Cardiac-directed expression of adenylyl cyclase reverses electrical remodeling in cardiomyopathy

Adenylyl cyclase (AC) is an effector molecule in β-adrenergic receptor signaling, catalyzing conversion of ATP to cAMP. Agents that increase intracellular levels of cAMP have been used previously to treat clinical heart failure. Recently, Roth et al. have shown that long-term cardiac-directed expression of ACVI, a dominant AC isoform in mammalian cardiac myocytes, increases survival and abrogates myocardial hypertrophy in transgenic (TG) mice with Gαq-associated cardiomyopathy. Indeed, it has been proposed that increasing the cardiac content of ACVI is fundamentally different than other strategies used to increase cAMP function. However, one important but unexplored issue is its effects on electrical remodeling. Electrophysiological properties of Gαq mice have been characterized. Similar to other models of cardiac hypertrophy and failure, cardiac myocytes isolated from Gαq mice show prolonged action potential with reduced transient outward K+ current (Ito) and inward rectifier K+ current (IK1) density compare to wild-type (WT) animals.
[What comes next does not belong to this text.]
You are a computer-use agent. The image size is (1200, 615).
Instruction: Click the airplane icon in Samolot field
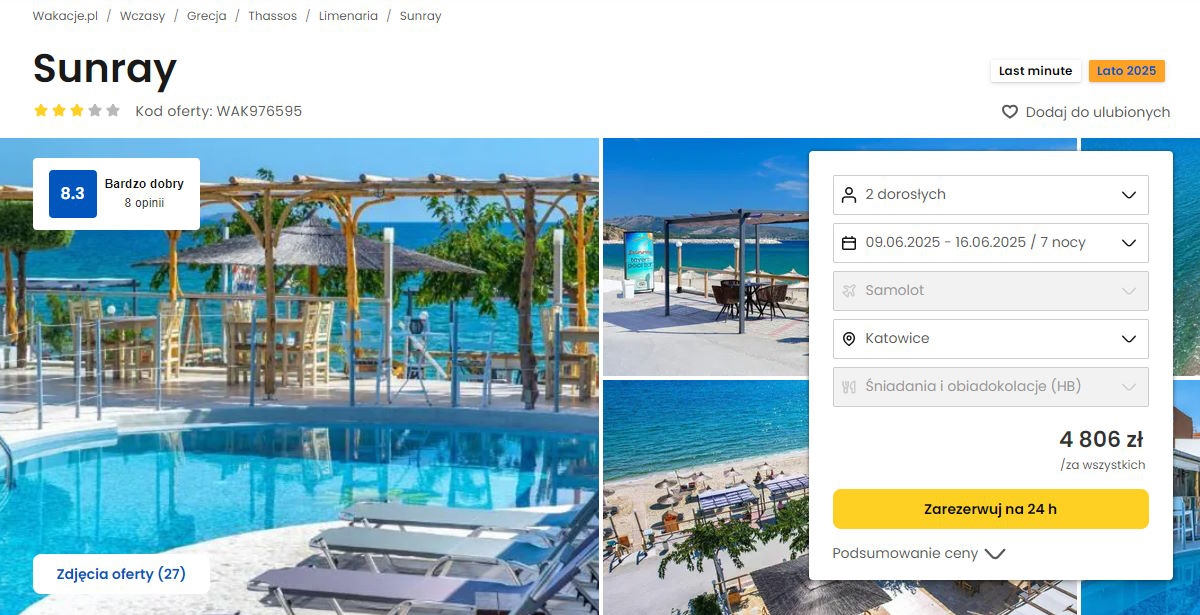coord(849,291)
We directly examined the electrical remodeling of cardiac-directed ACVI over-expression in Gαq mice using ECG recordings and whole-cell patch-clamp recordings. Four groups of animals were used: WT (double negative), ACVI, Gαq and double positive TG mice (Gαq/ACVI). Cardiac-directed expression of ACVI results in the reversal of adverse electrical remodeling in the Gαq mice and is associated with significant improvement in the delay of cardiac repolarization and arrhythmias. Specifically, there is a normalization of Ito, IK1 and action potential duration in Gαq/ACVI compared to Gαq mice. In summary, our data provide evidence that increased cardiac ACVI content has a salutary effect in cardiomyopathy and cardiac electrical remodeling.